2.4 Model Selection

The goal of explanatory modelling is to provide insights into each explanatory variable rather than to arrive at a complex black-box model with high predictive accuracy. Therefore, the proposed methodology is to compare the performance of different variations of the same family model and attempt to pinpoint which variables are responsible for the differences in the predicted values for Total Amount. The Linear Model (LM) family is chosen as it is easy to interpret, efficient to train with very low chance of non-convergence, and robust to mixed-type inputs (ANOVA regression if there are categorical inputs, as well as ability to include interaction terms). An extension of LM – the Linear Mixed Models (LME), are also considered.

2.4.1 Linear Additive Models

In the additive LMs, the relationship between response variable to be predicted (Total Amount) and the set of predictors X (assumed to be independently affecting the response variable) can be expressed as:

\[\log{(\text{Total amount})}=X\beta + \varepsilon\] For each categorical predictor of \(n\) factor levels, the coefficient vector \(\beta\) introduces \(n – 1\) additional terms, each of which corresponds to the contrast with the first factor level. The error vector \(\varepsilon\) is assumed to be normally distributed.

2.4.2 Linear Interaction Models

From the results of the Feature Analysis section, it is clear that the predictors exhibit some levels of collinearity and interactions, violating the assumption of the additive models. Questions such as “will there be a difference in Total Amount between a trip beginning in Downtown and ending in JFK compared to a trip beginning in Uptown and ending in JFK?” can be answered with the interaction models, which introduce a \(\beta_*\) interaction coefficient vector and an interaction design matrix \(X_*\):

\[\log{(\text{Total amount})}=X\beta + X_* \beta_* + \varepsilon\] The interaction design matrix \(X_*\) can handle categorical – categorical, numerical – categorical, and numerical – numerical interactions. Note that for categorical interactions, the number of additional coefficients increases in proportion to the number of factor levels. Hence, the use of Area-level spatial resolution is significantly more computationally efficient than Zone-level resolution as the interaction between drop-off zones and pick-up zones can introduce up to 62500 terms in the model!

● WORK TO DO:
1/ Answer these about the model selection section:
(a) Which model family is chosen, and what three qualities are given for choosing it?
(b) How is the error vector in the additive models assumed to be distributed?
(c) Up to how many terms can the interaction between drop-off zones and pick-up zones introduce?
2/ Copy the passage of the model selection section from "In the additive" to "be normally distributed.".

● DATA EXCERPT:

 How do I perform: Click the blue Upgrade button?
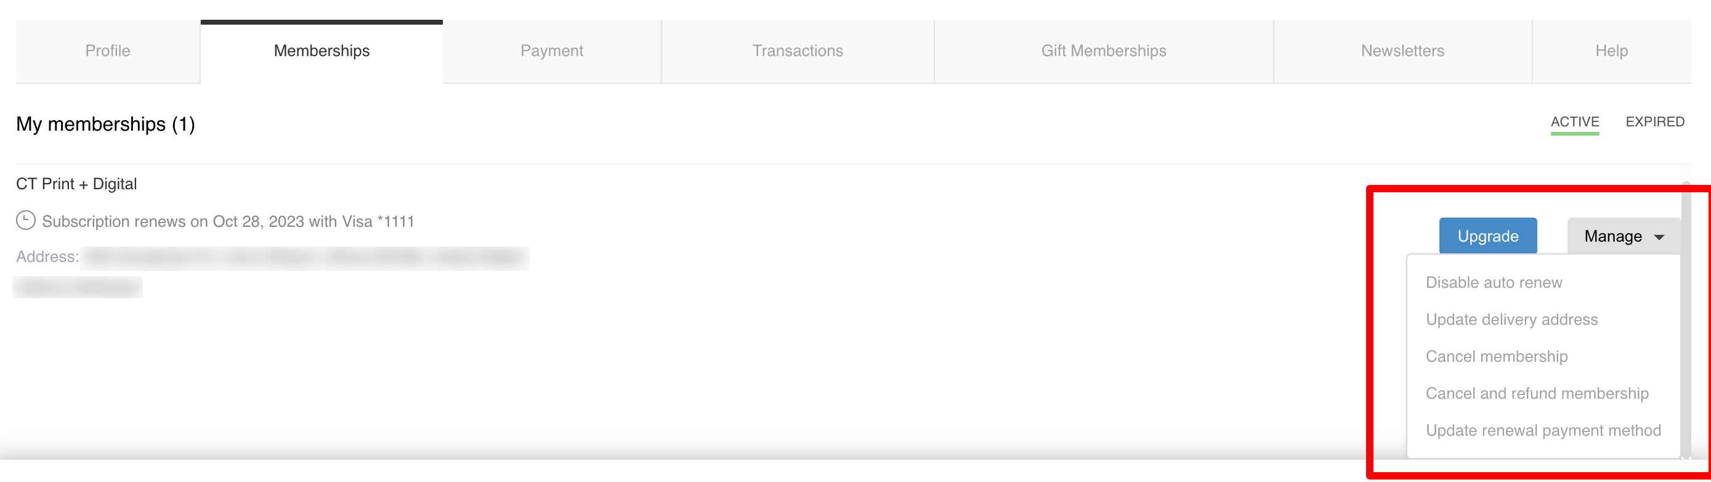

● THE RESPONSES:
1/
(a) The Linear Model (LM) family; it is easy to interpret, efficient to train with very low chance of non-convergence, and robust to mixed-type inputs.
(b) Normally distributed.
(c) Up to 62500 terms.

2/
In the additive LMs, the relationship between response variable to be predicted (Total Amount) and the set of predictors X (assumed to be independently affecting the response variable) can be expressed as:

\[\log{(\text{Total amount})}=X\beta + \varepsilon\] For each categorical predictor of \(n\) factor levels, the coefficient vector \(\beta\) introduces \(n – 1\) additional terms, each of which corresponds to the contrast with the first factor level. The error vector \(\varepsilon\) is assumed to be normally distributed.